Nous poursuivons notre hommage avec son deuxième film, Adieu Léonard sorti en pleine guerre le 1 septembre 1943 à l’Impérial, 29 boulevard des italiens (75002 Paris).
Les frères Prévert, Pierre et jacques, ont porté ce projet pendant dix ans avant de pouvoir le réaliser, il s’appelait alors L’Honorable Léonard. On y retrouve outre Charles Trenet dans le rôle principal, toute la bande qui tourne autour des Prévert depuis plusieurs années dont Julien Carette. Signalons Simone Signoret dans les figurants.
Mais le film comme le précédent sera un échec malgré la présence de Trenet.
Un autre film maudit de Pierre Prévert et un autre film invisible…
Bonne lecture.
PIERRE PREVERT veut tourner un film sans vedettes
paru dans Ciné-Mondial du 15 Janvier 1943
Pierre Prévert tourne actuellement un film dont le scénario et les dialogues sont signés Jacques Prévert : L’honorable Léonard.
Jusqu’ici, il avait été assistant de Renoir, de Carné, de Richard Pottier, et, tout dernièrement, de Marc Allégret avec qui il vient de terminer Histoire comique, avec Micheline Presle et Claude Dauphin.
Depuis longtemps il voulait travailler en collaboration avec son frère. L’esprit de famille l’a emporté, L’esprit d’équipe est né. Secondé par son assistant Louis Bonin, dit Tchimoukow, garçon doux et modeste, auteur des ravissants costumes de Drôle de drame, Pierre Prévert prépare avec foi et confiance la réalisation de L’honorable Léonard, film comique et poétique à la fois, résultat d’une fraternelle entente.

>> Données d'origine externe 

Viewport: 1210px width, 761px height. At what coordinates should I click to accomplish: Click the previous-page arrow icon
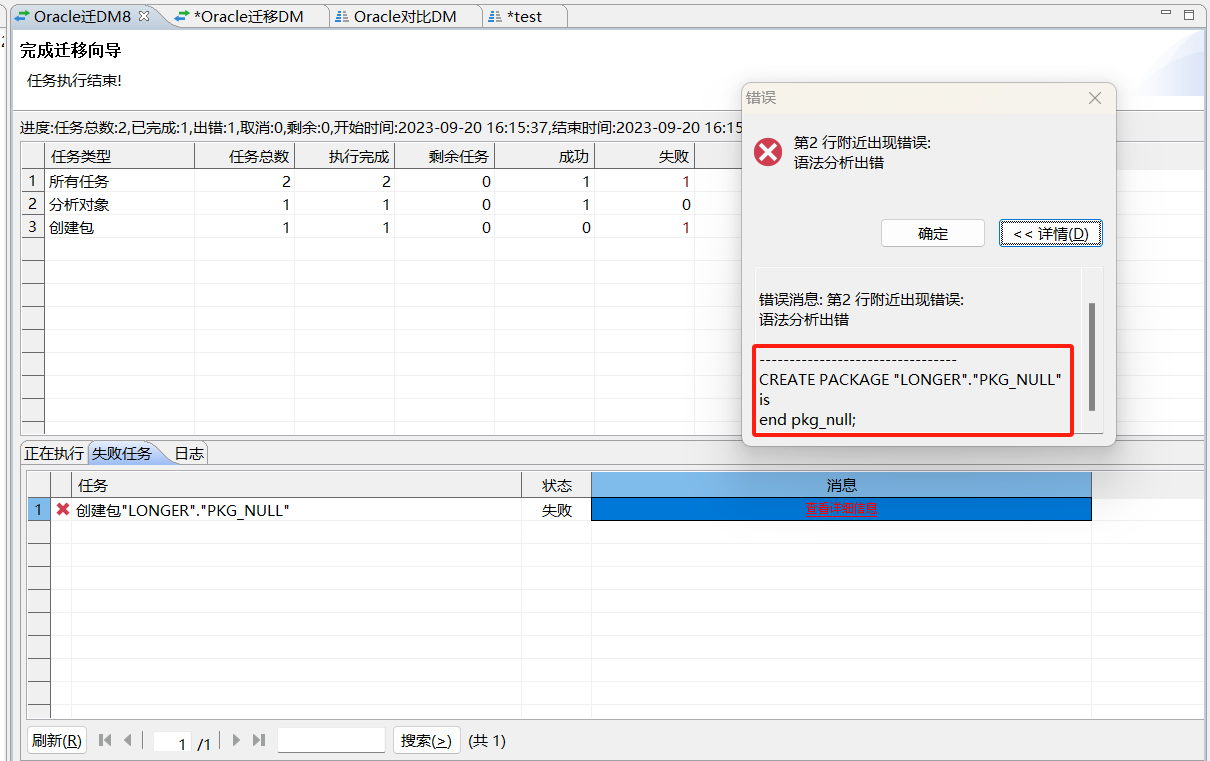(128, 740)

Il trouve son métier passionnant. Cependant, une chose le tourmente : son grand désir serait de tourner un film sans vedettes. L’expérience est tentante. Qu’en pensent MM. les producteurs ?
Andrée NICOLAS
A Joinville, l’honorable Léonard dort dans la journée
paru dans Ciné-Mondial du 12 février 1943
Carette, cet homme insaisissable et toujours sous pression, jouerait-il les rois fainéants ?
Tandis qu’autour de lui chacun s’empresse, animé de la sainte ardeur du travail, Carette, devenu Léonard, repose douillettement dans un grand lit… Malgré la chaleur que dégagent les « spots », un édredon à fleurs d’un charme tout bourgeois assure le bien-être de l’occupant et devant lui des mains attentionnées ont posé un plateau garni de tranches de pain d’épice, de confiture, d’une tasse de café et d’un oeuf sur le plat… Bientôt, un marchand d’oiseaux viendra, avec d’aimables paroles, déposer, aux côtés de l’artiste, des cages où de gracieux volatiles s’ébattent joyeusement ; une marchande de fleurs offrira ses bouquets et son sourire …
En attendant, on prépare la scène avec une patiente minutie. Le metteur en scène est Pierre Prévert, qui fait ainsi ses premières armes dans la carrière. Il est toujours intéressant de voir travailler un nouveau réalisateur. Celui-ci semble avoir déjà sa manière. Il dispose son plan, prépare ses interprètes et modifie, dans le même temps, la position d’un chapeau qui doit correspondre aux mouvements de son inspiration. Puis la scène mise au point, sa tâche faite, il ne s’attarde pas derrière sa caméra. Il va et vient, furette de droite et de gauche, l’œil attentif, l’esprit rêveur, s’assoit un instant sur les rails du travelling, fait le tour du décor. On a l’impression qu’il fait le tour de son film, le juge avec un peu de recul comme le peintre son tableau, puis y revient et se met à l’ouvrage…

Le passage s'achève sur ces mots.